(Items from a dataset)
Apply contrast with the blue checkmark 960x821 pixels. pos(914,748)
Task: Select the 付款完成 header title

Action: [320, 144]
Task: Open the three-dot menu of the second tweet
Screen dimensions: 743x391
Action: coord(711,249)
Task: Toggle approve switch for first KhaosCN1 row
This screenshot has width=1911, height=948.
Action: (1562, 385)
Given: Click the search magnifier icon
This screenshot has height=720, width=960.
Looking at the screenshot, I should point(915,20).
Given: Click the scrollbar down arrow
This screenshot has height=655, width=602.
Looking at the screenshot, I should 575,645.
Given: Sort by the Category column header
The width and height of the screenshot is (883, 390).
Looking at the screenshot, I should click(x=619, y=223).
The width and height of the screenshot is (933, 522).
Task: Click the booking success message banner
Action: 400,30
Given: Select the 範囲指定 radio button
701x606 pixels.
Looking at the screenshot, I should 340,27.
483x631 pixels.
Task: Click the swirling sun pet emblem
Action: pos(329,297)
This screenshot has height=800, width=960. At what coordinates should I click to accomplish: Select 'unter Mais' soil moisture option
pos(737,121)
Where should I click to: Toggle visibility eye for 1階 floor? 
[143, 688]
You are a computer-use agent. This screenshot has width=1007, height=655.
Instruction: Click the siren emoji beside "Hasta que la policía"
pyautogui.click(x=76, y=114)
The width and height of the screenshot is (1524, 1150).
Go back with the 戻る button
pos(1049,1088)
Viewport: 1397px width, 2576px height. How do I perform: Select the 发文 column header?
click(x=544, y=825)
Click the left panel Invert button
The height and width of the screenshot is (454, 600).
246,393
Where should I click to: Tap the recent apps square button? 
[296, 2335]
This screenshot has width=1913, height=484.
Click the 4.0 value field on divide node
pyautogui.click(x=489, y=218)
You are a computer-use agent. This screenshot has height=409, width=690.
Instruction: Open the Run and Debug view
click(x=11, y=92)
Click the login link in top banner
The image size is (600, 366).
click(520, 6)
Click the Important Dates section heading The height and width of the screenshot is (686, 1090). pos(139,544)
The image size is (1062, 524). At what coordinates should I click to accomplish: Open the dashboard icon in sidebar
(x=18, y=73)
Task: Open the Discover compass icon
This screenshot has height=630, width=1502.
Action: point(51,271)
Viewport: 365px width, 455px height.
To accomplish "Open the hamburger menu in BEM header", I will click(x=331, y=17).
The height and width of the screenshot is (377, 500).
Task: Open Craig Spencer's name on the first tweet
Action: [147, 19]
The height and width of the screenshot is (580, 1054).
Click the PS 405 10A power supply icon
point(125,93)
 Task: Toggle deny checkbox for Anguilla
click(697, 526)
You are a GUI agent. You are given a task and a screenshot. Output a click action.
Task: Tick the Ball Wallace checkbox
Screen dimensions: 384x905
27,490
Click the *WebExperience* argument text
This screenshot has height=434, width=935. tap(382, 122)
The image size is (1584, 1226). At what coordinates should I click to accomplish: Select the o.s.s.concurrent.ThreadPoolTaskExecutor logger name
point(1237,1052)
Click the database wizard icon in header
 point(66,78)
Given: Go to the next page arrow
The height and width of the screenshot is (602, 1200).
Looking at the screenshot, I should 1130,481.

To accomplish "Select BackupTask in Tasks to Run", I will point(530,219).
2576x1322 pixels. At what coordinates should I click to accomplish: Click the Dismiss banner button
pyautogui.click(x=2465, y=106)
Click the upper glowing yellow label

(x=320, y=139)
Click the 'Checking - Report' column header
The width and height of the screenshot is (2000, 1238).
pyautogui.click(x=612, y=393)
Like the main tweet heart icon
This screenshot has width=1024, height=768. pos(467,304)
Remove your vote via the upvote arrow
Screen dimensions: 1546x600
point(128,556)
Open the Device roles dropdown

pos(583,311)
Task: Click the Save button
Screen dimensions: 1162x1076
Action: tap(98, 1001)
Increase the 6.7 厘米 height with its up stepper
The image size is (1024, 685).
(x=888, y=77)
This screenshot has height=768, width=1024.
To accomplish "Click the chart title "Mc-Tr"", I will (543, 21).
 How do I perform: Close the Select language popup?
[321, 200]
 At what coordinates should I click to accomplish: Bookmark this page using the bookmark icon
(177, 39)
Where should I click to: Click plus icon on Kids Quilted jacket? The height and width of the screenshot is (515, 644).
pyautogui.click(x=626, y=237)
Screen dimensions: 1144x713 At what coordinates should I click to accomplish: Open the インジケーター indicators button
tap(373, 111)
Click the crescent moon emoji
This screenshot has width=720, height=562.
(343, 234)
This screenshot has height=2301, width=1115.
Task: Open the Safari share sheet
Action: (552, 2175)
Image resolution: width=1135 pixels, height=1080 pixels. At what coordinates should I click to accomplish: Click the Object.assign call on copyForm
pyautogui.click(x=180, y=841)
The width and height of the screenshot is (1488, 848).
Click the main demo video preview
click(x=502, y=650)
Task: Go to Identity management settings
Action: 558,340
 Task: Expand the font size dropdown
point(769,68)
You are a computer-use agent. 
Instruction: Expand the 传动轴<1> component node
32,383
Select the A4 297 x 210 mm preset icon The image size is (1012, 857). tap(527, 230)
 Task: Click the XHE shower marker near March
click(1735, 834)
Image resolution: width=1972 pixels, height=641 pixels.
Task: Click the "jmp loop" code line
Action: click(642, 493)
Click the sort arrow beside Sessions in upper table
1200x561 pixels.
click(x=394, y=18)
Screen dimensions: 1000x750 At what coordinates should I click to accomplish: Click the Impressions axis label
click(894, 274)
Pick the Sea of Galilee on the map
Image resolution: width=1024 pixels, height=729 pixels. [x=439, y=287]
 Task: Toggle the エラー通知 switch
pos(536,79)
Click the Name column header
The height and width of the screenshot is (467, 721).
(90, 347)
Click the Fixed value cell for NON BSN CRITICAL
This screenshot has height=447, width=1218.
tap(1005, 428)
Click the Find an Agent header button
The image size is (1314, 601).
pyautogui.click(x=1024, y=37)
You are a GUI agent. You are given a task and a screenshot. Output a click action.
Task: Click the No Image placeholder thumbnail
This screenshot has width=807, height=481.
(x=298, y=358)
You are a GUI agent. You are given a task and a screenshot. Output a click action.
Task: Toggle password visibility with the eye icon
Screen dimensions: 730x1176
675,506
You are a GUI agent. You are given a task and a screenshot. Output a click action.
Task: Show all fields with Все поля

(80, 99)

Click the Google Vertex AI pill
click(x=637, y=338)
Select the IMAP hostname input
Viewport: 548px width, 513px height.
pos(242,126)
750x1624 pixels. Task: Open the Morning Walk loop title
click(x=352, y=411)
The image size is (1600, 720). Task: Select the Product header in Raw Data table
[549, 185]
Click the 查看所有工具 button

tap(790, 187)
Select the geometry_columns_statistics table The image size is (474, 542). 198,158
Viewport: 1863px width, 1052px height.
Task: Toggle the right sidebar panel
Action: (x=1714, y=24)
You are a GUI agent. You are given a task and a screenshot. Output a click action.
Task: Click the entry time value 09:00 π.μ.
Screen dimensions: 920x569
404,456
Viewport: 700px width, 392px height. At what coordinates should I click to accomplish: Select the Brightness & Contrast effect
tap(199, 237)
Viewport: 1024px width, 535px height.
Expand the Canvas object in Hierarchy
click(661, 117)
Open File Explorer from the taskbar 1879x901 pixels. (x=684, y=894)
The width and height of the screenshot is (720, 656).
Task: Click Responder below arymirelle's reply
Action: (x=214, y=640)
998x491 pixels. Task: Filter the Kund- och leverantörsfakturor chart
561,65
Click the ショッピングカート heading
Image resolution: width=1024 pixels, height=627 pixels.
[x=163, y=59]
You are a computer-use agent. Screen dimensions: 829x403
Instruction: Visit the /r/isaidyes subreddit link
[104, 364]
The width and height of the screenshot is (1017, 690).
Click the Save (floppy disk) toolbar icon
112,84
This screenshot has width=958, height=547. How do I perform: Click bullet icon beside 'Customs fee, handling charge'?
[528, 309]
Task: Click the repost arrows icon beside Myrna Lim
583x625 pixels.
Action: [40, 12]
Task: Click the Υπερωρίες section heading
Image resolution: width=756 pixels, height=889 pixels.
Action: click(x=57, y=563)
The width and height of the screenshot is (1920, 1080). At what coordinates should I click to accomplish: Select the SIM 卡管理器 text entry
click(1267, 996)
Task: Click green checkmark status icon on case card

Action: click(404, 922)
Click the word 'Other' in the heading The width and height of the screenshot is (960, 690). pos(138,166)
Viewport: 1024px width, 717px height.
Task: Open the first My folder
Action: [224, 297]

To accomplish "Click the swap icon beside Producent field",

Your instructions => The answer consists of every line above in which the word "computer" occurs.

Exercise solution =>
You are a computer-use agent. This screenshot has width=1007, height=655.
You are a computer-use agent. This screenshot has height=409, width=690.
You are a computer-use agent. 
You are a computer-use agent. Screen dimensions: 829x403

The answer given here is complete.